The Mother

The Mother

Love resolutely fails to conquer all in The Mother, though in the film, as in life, what romantics call love often seems indistinguishable from a brew of despair, infatuation, loneliness, lust, and need. Directed by Notting Hill's Roger Michell from a script by novelist-screenwriter Hanif Kureishi, the film stars Anne Reid as a dowdy wife and mother whose husband dies unexpectedly during a trip to visit their preoccupied children and grandchildren in London. Though her self-absorbed kids exert little effort in hiding their lack of affection for her, Reid stays on in London, where her daughter (Cathryn Bradshaw) enlists her help in gauging the true intentions of Bradshaw's hunky, married lover (Daniel Craig).
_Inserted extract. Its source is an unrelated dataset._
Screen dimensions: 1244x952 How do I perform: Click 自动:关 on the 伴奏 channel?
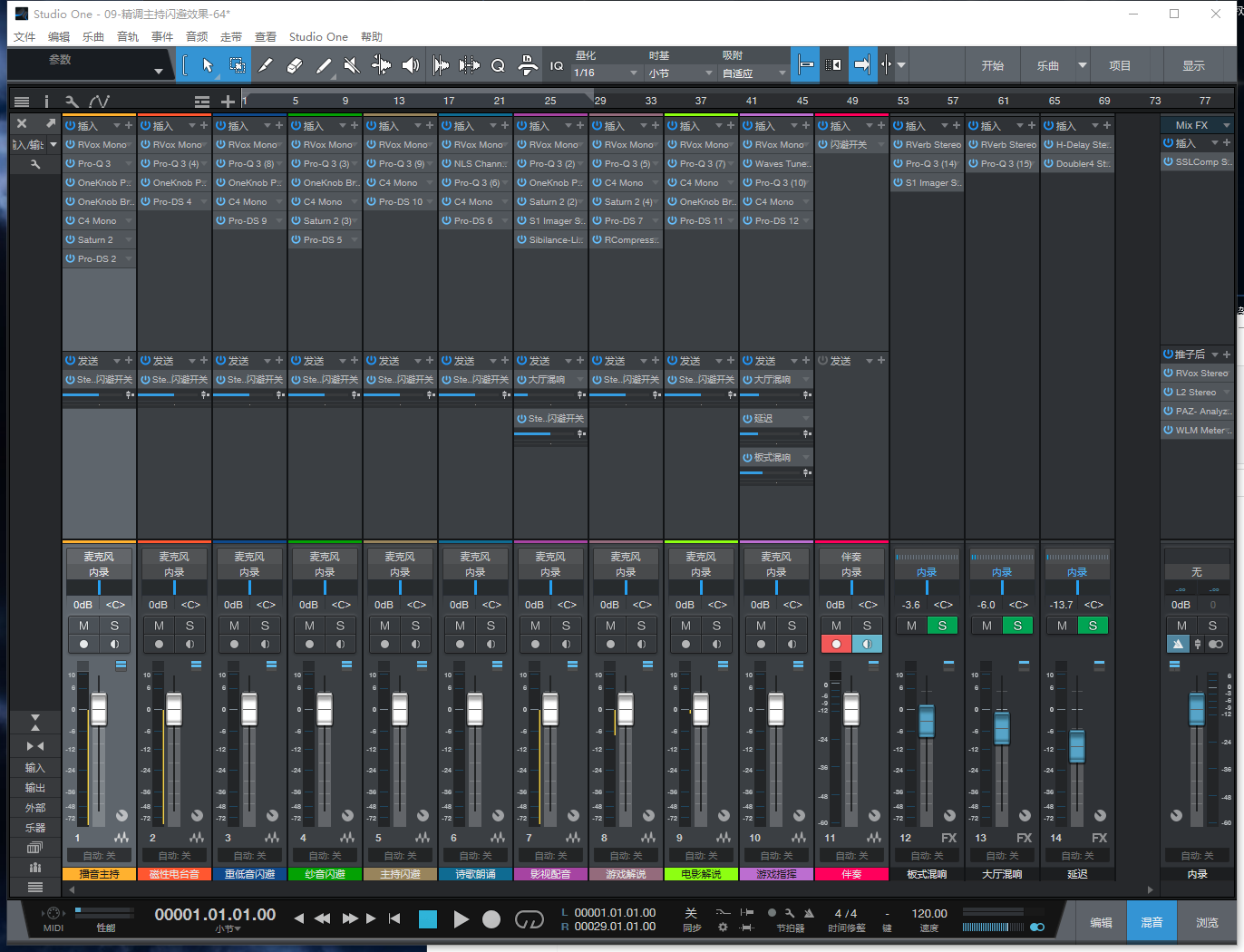(851, 855)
Bradshaw's plan backfires spectacularly, however, when Craig and Reid strike up an unlikely friendship that leads to an even unlikelier affair. After suffering silently in the dungeon of joyless domesticity for decades, Reid begins to embrace life and undergoes a sexual awakening, but the limitations of her impossible affair quickly become apparent. While her children see her only as a mother, wife, free babysitter, and all-around burden, Craig sees her as a complicated human being. But the fearlessness and lack of concern for social mores that leads him to hop into bed with his girlfriend's mother ultimately feels like an extension of the reckless fatalism that leads him to consume any mood-altering substance within his grasp.

Harsh, unsparing, unsentimental, and uniformly well-acted, The Mother bravely and intelligently tackles subject matter widely ignored in cinema—the sexuality of a plain-looking woman edging toward the twilight of a life of quiet desperation. At the film's dramatic and emotional core is a fearless, richly textured performance by Reid, who gives her character's impossible obsession with Craig a tragic heft. Their bond is as tenuous as it is intense, and it threatens to destroy a family already on the verge of a meltdown.